McCARTHY, J.Appeal from a judgment of the County Court of Broome County (Cawley, J.), rendered February 27, 2014, upon a verdict convicting defendant of the crimes of attempted murder in the second degree, assault in the first degree and criminal possession of a weapon in the third degree.
Defendant was charged by indictment with the crimes of attempted murder in the second degree, assault in the first degree and criminal possession of a weapon in the third degree, stemming from allegations that he repeatedly stabbed the victim, who was his girlfriend. Following a jury trial, defendant was convicted as charged and sentenced, as a second felony offender, to an aggregate prison term of 20 years with five years of postrelease supervision. Defendant appeals, and we affirm.
Challenging the strength of the evidence as to his intention to kill the victim, defendant contends that the verdict was against the weight of the evidence. We disagree. The jury was entitled to credit the direct evidence of defendant's intention to kill the victim, which was his later statement to a police investigator that he had informed the victim that, based on his belief that police officers entering his apartment were about to kill him, he planned to kill her. Moreover, the jury was not required to credit defendant's subsequent testimony that he was being “sarcastic” when he made that statement and that, essentially, the victim caused herself to be stabbed. Further, defendant's intention to kill the victim could also be inferred from the proof that he was holding a knife to the victim's throat when the police arrived and that, when they entered the apartment, defendant began repeatedly stabbing her. Such stabbing was interrupted only when one officer shot defendant, thereby incapacitating him. Additional evidence established that defendant inflicted multiple stab wounds inches from the victim's heart. Considering the foregoing, defendant's conviction was not against the weight of the evidence (see People v. King, 124 A.D.3d 1064, 1066, 1 N.Y.S.3d 569 [2015], lv. denied, 25 N.Y.3d 1073, 12 N.Y.S.3d 625, 34 N.E.3d 376 [2015] ; People v. Green, 121 A.D.3d 1294, 1295, 994 N.Y.S.2d 716 [2014], lv. denied 25 N.Y.3d 1164, 15 N.Y.S.3d 296, 36 N.E.3d 99 [2015] ).

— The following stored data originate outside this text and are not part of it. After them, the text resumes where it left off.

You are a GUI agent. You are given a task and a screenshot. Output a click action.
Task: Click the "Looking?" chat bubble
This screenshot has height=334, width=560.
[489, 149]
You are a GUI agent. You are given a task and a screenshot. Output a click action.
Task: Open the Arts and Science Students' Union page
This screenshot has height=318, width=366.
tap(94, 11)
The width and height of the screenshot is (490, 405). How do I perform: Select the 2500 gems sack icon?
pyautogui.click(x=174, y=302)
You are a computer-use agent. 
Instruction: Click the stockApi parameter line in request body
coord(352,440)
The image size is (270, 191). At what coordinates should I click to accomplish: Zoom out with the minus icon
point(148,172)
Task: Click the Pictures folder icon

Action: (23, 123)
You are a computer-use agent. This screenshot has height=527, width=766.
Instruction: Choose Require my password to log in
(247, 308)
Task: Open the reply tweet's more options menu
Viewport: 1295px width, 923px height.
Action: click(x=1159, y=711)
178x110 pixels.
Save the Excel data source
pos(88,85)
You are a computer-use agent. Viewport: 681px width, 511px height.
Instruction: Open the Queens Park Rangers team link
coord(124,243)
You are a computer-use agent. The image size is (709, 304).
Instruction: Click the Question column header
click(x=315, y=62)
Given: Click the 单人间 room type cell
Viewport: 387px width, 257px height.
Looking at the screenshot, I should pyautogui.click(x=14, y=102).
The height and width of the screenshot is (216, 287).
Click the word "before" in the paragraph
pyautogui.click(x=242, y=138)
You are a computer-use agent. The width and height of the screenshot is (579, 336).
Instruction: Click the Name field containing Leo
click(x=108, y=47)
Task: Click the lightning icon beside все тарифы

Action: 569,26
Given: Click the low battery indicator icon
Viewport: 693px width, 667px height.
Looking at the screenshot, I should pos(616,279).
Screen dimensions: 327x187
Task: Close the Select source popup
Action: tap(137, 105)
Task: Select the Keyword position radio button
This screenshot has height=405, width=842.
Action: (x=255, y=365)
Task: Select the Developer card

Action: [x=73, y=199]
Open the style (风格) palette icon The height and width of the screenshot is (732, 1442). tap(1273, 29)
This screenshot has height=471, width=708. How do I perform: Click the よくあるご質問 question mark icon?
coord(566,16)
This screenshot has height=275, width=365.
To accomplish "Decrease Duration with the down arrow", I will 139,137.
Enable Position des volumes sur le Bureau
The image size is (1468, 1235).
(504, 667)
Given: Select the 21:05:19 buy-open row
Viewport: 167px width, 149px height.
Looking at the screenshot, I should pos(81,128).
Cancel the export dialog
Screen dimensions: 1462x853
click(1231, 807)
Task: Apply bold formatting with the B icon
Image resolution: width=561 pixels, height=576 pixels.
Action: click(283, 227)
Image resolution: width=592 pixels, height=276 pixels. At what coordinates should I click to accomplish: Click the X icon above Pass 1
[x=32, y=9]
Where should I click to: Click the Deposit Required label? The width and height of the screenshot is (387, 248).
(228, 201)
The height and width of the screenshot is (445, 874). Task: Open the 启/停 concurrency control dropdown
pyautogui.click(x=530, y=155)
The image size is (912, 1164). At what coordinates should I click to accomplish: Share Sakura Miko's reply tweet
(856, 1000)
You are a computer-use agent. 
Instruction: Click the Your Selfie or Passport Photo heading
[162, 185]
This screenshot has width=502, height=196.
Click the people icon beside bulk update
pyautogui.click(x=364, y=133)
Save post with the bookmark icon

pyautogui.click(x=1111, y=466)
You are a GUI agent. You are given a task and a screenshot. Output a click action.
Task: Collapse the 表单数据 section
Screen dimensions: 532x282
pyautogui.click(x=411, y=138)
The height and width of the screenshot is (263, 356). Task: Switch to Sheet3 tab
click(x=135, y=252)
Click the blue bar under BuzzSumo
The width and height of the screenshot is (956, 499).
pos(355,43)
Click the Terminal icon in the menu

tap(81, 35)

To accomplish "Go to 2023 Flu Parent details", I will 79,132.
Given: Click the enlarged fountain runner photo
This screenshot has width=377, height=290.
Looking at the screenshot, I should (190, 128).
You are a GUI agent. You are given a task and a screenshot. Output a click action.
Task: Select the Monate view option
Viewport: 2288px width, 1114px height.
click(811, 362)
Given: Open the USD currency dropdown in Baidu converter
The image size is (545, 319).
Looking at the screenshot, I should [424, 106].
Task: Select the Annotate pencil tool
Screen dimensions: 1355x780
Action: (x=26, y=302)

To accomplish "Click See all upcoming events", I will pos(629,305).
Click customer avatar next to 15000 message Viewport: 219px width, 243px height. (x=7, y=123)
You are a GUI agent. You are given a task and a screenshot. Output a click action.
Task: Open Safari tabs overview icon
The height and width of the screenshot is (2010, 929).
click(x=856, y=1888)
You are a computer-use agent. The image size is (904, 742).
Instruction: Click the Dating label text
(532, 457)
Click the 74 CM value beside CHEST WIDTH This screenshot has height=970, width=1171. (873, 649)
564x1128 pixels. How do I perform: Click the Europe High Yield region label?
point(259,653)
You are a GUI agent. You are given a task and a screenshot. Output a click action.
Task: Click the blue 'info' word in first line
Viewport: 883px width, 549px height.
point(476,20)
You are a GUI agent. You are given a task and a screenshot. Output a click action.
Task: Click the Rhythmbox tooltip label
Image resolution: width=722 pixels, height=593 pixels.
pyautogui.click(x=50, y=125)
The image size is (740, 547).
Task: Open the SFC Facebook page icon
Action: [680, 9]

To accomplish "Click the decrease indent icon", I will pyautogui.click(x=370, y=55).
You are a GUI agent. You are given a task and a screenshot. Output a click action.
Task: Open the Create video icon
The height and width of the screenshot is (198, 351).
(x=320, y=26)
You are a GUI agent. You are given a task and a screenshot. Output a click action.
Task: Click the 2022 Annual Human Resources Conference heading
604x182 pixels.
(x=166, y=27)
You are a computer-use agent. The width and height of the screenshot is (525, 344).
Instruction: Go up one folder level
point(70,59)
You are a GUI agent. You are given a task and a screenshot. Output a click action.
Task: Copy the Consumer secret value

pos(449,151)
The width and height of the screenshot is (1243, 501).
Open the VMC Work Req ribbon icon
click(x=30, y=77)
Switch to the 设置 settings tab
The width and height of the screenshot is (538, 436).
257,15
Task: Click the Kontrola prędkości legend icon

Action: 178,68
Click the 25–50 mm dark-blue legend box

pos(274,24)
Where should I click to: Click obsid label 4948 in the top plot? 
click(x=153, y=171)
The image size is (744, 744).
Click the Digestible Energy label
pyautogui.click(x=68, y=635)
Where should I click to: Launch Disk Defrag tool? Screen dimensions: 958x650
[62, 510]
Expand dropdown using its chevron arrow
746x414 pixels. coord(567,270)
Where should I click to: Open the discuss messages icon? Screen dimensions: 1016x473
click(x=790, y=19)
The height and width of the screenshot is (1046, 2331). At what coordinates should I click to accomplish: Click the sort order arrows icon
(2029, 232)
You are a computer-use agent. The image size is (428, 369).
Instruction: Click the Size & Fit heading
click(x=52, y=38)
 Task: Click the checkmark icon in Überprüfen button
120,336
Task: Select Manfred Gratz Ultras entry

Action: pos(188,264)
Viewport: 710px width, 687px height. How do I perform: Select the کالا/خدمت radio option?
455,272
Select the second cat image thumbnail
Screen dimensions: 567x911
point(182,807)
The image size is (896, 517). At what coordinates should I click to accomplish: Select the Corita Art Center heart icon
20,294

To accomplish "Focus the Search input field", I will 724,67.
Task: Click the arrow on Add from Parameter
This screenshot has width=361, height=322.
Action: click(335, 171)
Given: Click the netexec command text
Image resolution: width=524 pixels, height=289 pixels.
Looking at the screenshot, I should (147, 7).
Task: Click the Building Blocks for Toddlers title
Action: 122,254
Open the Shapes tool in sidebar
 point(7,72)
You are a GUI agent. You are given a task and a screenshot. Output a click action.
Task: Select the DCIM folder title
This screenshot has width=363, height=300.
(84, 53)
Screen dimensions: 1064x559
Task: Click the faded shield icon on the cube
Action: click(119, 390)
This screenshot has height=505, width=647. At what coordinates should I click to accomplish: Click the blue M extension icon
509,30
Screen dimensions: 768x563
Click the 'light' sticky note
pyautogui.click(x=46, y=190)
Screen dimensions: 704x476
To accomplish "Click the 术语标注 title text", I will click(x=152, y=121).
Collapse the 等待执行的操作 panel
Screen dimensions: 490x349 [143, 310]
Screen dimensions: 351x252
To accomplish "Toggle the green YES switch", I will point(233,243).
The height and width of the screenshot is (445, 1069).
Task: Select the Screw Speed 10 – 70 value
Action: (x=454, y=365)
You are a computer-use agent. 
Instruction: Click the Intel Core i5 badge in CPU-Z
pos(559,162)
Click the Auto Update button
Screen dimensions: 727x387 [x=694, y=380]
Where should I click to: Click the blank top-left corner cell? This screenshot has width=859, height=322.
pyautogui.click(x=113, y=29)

Finally, we disagree with defendant that his sentence was harsh and excessive. Defendant is a second violent felony offender with a lengthy criminal history who denied responsibility for the crimes at issue by, among other things, blaming the victim for causing herself to be stabbed in a near-fatal manner. Indeed, this is not even defendant's first conviction arising from facts that included police breaking down defendant's door to find him wielding a knife against a woman. Accordingly, we find no abuse of discretion or extraordinary circumstances that would warrant a reduction in defendant's sentence (see People v. Thomas, 105 A.D.3d 1068, 1072, 962 N.Y.S.2d 756 [2013], lv. denied 21 N.Y.3d 1010, 971 N.Y.S.2d 262, 993 N.E.2d 1286 [2013] ). Defendant's remaining contentions are also without merit.
ORDERED that the judgment is affirmed.
PETERS, P.J., GARRY, ROSE and MULVEY, JJ., concur.